Citi has reaffirmed its Buy rating for Santos shares, highlighting that the reduction in execution risk across the company’s key projects now outweighs a slightly softer production outlook for 2026. This positive assessment suggests further potential upside for the stock, according to the broker’s analysis. Santos shares experienced a jump of approximately 5 per cent on Thursday.

The surge followed Santos’ announcement of its 2026 production guidance, which is around 2 per cent below consensus estimates, and a capital expenditure forecast roughly 4 per cent higher. Citi suggests that the market’s positive response indicates relief that the Barossa project is navigating the most difficult stage of commissioning, alongside continued progress at the Pikka project in Alaska. Santos is a major Australian oil and gas producer. They are engaged in the exploration, development, production, and marketing of hydrocarbons.

Citi analyst Tom Wallington noted that the market is now appropriately rewarding execution progress over near-term production forecasts. According to Citi, the removal of Santos’ execution risk premium is a significant catalyst for the stock.
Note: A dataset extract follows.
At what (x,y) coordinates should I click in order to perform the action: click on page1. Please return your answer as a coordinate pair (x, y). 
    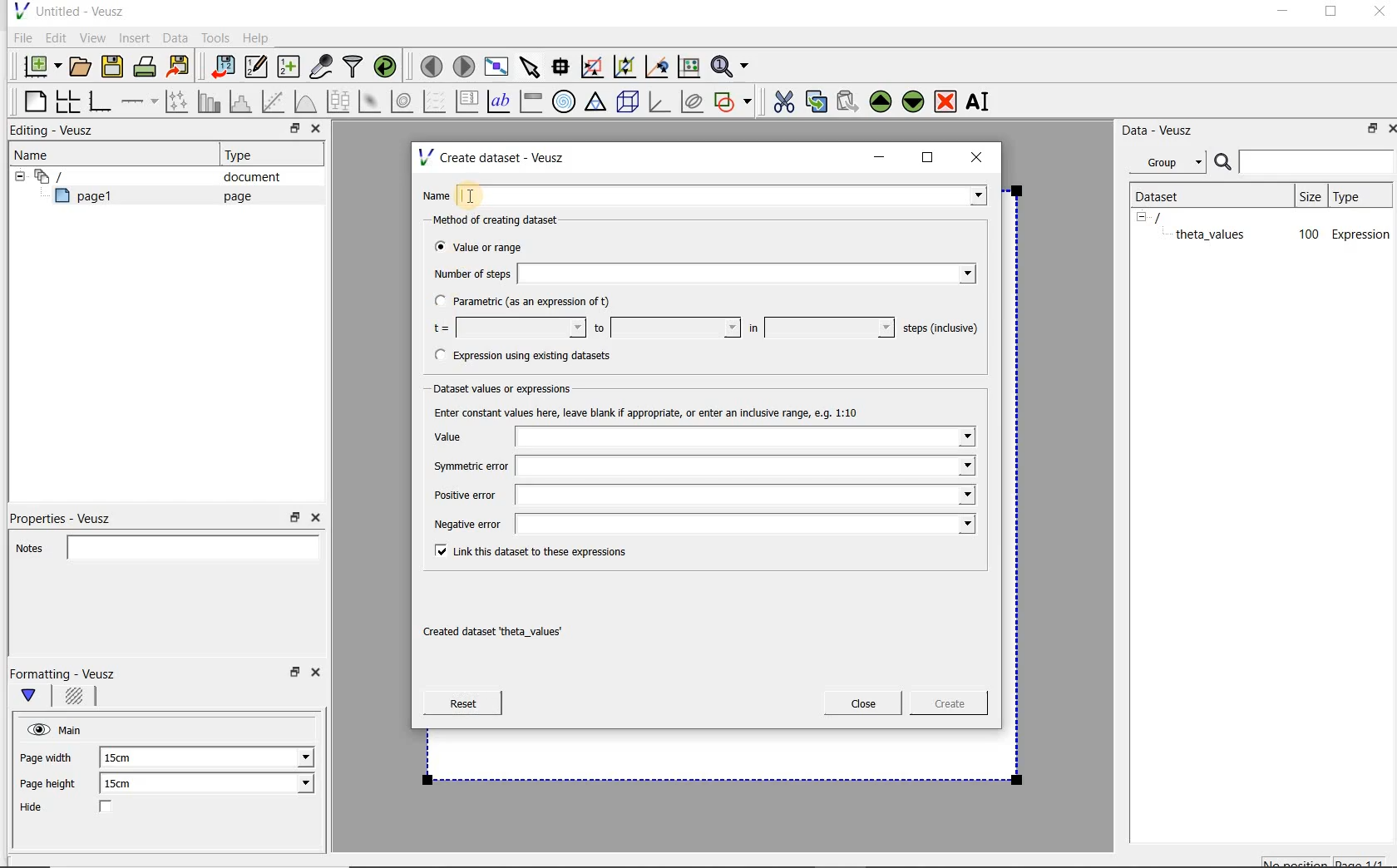
    Looking at the image, I should click on (91, 199).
The broker views Santos’ trading at approximately 4.5 times its next-twelve-months EV/EBITDA as a substantial discount compared to its peers, especially considering the scale of risk reduction across its growth portfolio.

Despite the revised production guidance, Citi has maintained its Buy recommendation for Santos with a price target of $7.00. This target reflects confidence in the company’s ability to deliver on its projects and capitalise on its growth opportunities.